La course s’est-elle donc arrêtée à ce point ?
Quand on plonge dans les flammes voraces du grand fleuve littérature, on n’a plus qu’une seule passion : écrire et toujours écrire.
Beaucoup d’acteurs culturels congolais se plaignent du désintéressement total del’autorité de tutelle. Êtes-vous de cet avis ?
Je suis de ceux qui le pensent. Le Ministère de la culture se désintéresse des activités menées par les écrivains. J’ai déjà assisté à plusieurs présentations des auteurs congolais, je n’ai jamais constaté la présence d’un agent de ce ministère, même lorsque ces activités ont lieu au niveau de la salle de conférence dudit ministère. Je me demande s’il y a encore une salle qui peut abriter des manifestations culturelles comme l’étai le CFRAD ? Et puis, ce Ministère accorde un peu plus d’importance aux musiciens qu’aux autres acteurs culturels qui par leurs œuvres font l’honneur du pays. Peut-être parce que certains musiciens adulent les politiques.

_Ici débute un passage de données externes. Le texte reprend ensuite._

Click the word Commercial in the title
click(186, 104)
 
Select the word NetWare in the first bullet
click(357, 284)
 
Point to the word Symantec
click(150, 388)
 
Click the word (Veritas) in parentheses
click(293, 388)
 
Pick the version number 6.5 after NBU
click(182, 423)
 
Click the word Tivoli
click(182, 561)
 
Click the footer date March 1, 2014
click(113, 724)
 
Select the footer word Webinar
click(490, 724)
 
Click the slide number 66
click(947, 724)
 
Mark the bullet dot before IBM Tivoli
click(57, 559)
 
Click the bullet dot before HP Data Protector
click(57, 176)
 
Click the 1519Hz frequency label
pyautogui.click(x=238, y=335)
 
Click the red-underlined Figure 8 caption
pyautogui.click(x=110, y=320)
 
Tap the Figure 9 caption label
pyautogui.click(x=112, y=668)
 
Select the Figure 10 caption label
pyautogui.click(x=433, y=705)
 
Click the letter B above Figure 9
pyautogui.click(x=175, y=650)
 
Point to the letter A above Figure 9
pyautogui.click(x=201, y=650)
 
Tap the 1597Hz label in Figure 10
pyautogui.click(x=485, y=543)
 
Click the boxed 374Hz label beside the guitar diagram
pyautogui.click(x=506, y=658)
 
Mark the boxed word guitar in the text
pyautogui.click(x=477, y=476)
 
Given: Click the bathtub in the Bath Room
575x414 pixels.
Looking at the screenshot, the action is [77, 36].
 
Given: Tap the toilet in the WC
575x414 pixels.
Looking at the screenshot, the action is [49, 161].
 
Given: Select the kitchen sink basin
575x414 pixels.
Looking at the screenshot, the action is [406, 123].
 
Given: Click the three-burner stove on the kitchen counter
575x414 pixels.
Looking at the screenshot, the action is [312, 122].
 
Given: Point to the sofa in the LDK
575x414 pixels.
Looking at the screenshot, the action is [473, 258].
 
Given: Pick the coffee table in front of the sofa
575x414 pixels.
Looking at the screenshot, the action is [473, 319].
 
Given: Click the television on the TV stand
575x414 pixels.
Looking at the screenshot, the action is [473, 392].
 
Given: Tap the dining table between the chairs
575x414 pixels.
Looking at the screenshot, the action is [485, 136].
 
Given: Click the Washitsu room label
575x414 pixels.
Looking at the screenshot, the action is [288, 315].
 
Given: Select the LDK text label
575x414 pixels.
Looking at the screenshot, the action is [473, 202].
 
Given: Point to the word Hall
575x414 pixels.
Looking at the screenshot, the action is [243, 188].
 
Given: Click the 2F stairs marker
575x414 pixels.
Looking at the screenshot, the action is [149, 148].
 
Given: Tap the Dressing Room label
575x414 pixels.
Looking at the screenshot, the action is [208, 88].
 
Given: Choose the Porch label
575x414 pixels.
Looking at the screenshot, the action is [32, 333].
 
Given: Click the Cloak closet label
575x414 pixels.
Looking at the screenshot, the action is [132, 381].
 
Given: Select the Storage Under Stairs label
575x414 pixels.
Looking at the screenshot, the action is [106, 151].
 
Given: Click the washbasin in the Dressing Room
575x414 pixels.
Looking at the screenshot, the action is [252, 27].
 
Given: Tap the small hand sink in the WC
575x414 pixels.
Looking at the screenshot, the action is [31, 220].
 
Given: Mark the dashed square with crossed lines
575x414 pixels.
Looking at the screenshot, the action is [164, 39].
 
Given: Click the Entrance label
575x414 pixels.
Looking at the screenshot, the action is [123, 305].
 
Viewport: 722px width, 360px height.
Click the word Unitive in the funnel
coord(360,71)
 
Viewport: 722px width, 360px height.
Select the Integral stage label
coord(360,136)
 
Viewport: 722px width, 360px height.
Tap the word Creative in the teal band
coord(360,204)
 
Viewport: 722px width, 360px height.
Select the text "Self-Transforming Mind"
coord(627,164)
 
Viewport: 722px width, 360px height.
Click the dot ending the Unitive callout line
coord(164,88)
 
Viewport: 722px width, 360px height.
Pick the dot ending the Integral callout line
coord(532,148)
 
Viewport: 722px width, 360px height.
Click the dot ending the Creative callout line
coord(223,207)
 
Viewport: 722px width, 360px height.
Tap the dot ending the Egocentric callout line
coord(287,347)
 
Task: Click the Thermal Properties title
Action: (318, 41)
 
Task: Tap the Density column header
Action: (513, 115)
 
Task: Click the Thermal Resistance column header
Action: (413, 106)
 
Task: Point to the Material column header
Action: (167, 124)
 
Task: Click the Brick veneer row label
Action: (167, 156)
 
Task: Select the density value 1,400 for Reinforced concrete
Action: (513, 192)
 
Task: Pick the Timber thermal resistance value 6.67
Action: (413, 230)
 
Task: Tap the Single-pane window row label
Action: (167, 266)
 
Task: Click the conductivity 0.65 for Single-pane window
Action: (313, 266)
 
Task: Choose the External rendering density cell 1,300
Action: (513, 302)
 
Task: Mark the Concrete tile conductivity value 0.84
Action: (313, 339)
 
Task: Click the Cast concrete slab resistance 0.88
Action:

Quels remèdes, à votre avis, pour sauver le bateau culture congolaise, menaçant de rompre ?
Le Ministère de la culture doit recréer des espaces culturels où non seulement se découvrent les artistes, mais aussi où se développe le goût de la lecture. Organiser des concours et encourager les acteurs culturels pour permettre l’éclosion de nouveaux talents. Il doit établir des échanges avec les différentes organisations des artistes et écrivains. Les décideurs doivent valoriser le livre congolais dans les programmes scolaires.
Avez-vous des projets en cours ?
A la présentation d’Aurore à Sibiti, Florent Soni Zaou (Présentateur) disait que la publication d’un premier livre n’a souvent été qu’un simple coup de foudre, alors que le second à paraître doit affirmer l’amour pour l’écriture et le troisième doit être la confirmation de la démarche amorcée. J’ai donc envie de m’affirmer en présentant au public d’ici un an, un nouveau-né dans le cadre du roman, de la poésie ou de la nouvelle.
Un dernier mot ?
Pour mieux communiquer par et à travers le livre, les littérateurs, ouvriers des belles lettres doivent former une phratrie solidaire.